Desormeaux made sure that he did.

The hall-of-famer and his horse had saved ground all the way around, and moved up some along the rail before the door seemed to go shut. But Desormeaux angled Paddy out just enough to split horses at about the three-eighths pole, then took him right back to the rail, where Paddy really hit high gear. The galloping gray powered home in front of Interactif by a length and a half, to a rising din of celebratory shouts and shrieks from the Donegal delegation.

The Paddy Pack quickly moved down the stairs and toward the winner's circle. Crawford dashed ahead, prompting me to tell someone who'd joined us in the paddock that not only would I rather not have to race his horse right now if I were an owner, I'm pretty sure I'd rather not have to race Jerry.

"He has a ton of early speed," I cracked.

At the winner's circle, the gate kept closing, then opening to let more people inside. A voice in the crowd observed, "There sure are a lot of 'em." And there were. Not just the usual Donegal partners and pals, but me (hey, if you're gonna be a hanger-on, then cling for dear life) and a growing cadre of friends and supporters.

It was one crowded win-photo in the making.

I looked to my right, where Miss Virginia stood at my side, pinned against the brick wall and invisible to the photographer.

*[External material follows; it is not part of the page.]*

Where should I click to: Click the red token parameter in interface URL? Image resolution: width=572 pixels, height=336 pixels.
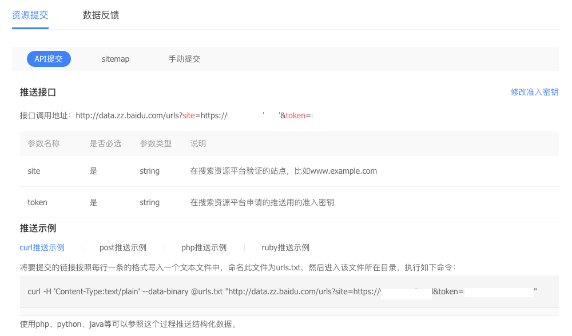tap(295, 115)
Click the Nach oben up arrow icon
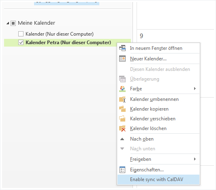Screen dimensions: 216x190 pos(122,139)
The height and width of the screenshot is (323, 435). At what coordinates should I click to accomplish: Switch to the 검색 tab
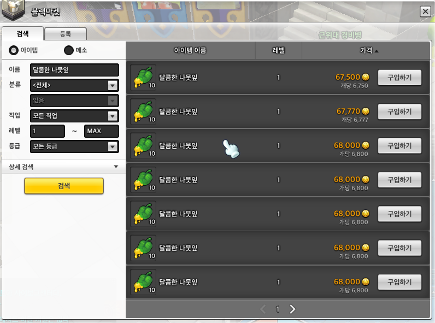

Smiling, Miss Uze said, "I was asked to be here, they probably want to see me," and politely squeezed her way past me to get out and around to the front. Later, she would be goaded into kissing Desormeaux over the Virginia Derby's silver trophy, and Crawford was heard asking, "Can you say 'Breeders' Cup?'"

Back to the suite we went, but the Paddy Party wasn't long for Colonial Downs. Reservations had been made at a Richmond restaurant within the hour, and it's a 40-minute drive back to the city. So, after granting an interview by cell phone, Crawford gave his crew the directions to dinner and bade me farewell.

My day didn't exactly end there, but this novella of a blog post probably should. I will say that on my way out, I struck up a conversation with one of the people from that Paddy win-photo; a gentleman who was waiting outside for his friend to call a cab that, they learned, would take some 35 minutes to reach the track from Richmond.

And soon, I was clearing out the front seat of the old Dodge Ram to give Jack Stewart of Louisville's Lichtefeld & Stewart Racing, and his buddy, a ride back to their Richmond International Airport hotel.

Every day should be like this.

And apart from the loudmouthed, naked-doll-oiling party-crasher, I'm pretty sure Paddy and Donegal Racing would agree.

Good luck, Glory

From my perspective, there was only one negative to come out of Saturday at Colonial Downs, but it's indeed a sad note. Prepare The Way, a 3-year-old filly owned by Gordon and Lisa Calhoun and trained by Sarah Warmack, whose Hilltop Farm boards my mares and foals, cracked a sesamoid in Race 1. The latest word is that she's doing as well as can be hoped, but would be retired from racing. Good luck to "Glory" and her connections, who love her almost like their own daughters.

Correction: Macalester College is located in St. Paul, Minn. I apologize for the error.


  1. Yes.... I read the whole thing. I thought the scrolling would never end. Just kidding... I couldn't stop reading. Great story and a great adventure... now that's a Day at the Races!

  2. Is this over yet??

  3. Not unless you feel sufficiently tortured. Should I hold you down and keep dripping the water?